It's worse than I thought

Craig Black cblack at ara.com
Fri Nov 30 09:14:28 PST 2007


"Janice Caron" <caron800 at googlemail.com> wrote in message 
news:mailman.199.1196440211.2338.digitalmars-d at puremagic.com...
> On Nov 30, 2007 3:48 PM,  <gide at nwawudu.com> wrote:
>> I was under the (wrong) impression that
>> 'const(C)' and 'const C'  were synonymous.
>
>
> Some time ago, Walter started a thread called something like "const
> sucks", in which he agreed that D2.007 const was a mess, and promised
> to go away and rethink it. He has indeed done that - however, the only
> change I can observe is that "head const" has been ditched, along with
> the keyword "final". Everything else that was bad about const is still
> there.
>
> I find this distressing, because I /love/ what Walter is trying to do.
> D-const could be way, way, w-a-y, better than C++ const. I love that
> const is transitive. I'm prepared to live without "logical const" and
> see what happens. I love the fact that the language distinguishes
> between const and invariant, where it makes sense to do that. I love
> that "const(int***)***" is so much more concise than C++'s
> corresponding "int const*const*const*const***". All of this is GREAT!
>
> But what I hate about it is the confusion between (1) const as a
> type-constructor, (2) const as a storage class for variables, (3)
> const as a function parameter storage class, and (4) const as a
> storage class for member functions. (And ditto for invariant). I
> further hate that const/invariant don't apply to declared symbols
> (sometimes). Huh!?
>
> So here are my suggestions for clearing up the mess. They are very
> simple, clean, and elegant:
>
>
> (1) ditch "const as a storage class" altogther. Keep "const as a
> type-constructor". Stick rigidly to the principle that "const(...)"
> means "the stuff in the brackets is const", and nothing else.
>
> (2) allow "const T", where T is a type, to be syntactic sugar for
> "const(T)". But it's still just a type constructor.
>
> (3) use the syntax "const(this)" for const member functions. Make
> "const(this)" an attribute. Ideally, extend the principle to
> "const(anyIdentifier)", but just "const(this)" will do for now.

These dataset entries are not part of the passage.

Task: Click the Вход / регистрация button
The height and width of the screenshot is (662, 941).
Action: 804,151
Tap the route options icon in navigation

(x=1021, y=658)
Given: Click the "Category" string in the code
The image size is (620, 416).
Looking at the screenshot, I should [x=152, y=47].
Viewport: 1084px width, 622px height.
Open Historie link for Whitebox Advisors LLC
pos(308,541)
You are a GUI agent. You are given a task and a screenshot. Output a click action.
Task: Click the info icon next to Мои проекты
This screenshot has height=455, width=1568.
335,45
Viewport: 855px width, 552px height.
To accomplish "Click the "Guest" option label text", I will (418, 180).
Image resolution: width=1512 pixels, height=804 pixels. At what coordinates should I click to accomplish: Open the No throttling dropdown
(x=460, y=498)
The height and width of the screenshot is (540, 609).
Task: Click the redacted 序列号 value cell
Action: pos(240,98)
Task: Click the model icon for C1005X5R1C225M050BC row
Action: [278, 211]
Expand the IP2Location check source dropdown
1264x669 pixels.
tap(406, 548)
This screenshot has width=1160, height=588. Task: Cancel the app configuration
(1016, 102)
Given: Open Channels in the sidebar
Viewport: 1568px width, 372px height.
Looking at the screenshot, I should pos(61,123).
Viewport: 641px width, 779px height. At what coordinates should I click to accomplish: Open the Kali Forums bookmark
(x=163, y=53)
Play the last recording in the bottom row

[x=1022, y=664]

I like the const(this) idea.  Very explicit.

> (4) let "const(C)&" be the syntax for making mutable references to
> const classes.

I don't think adding an amphersand makes it any more understandable.

> (5) let "const x = y;" be syntactic sugar for "const(typeof(y)) x = y;"

Sure.  We can't already do this?

> And the same for invariant.
>
>
> ...and that's it!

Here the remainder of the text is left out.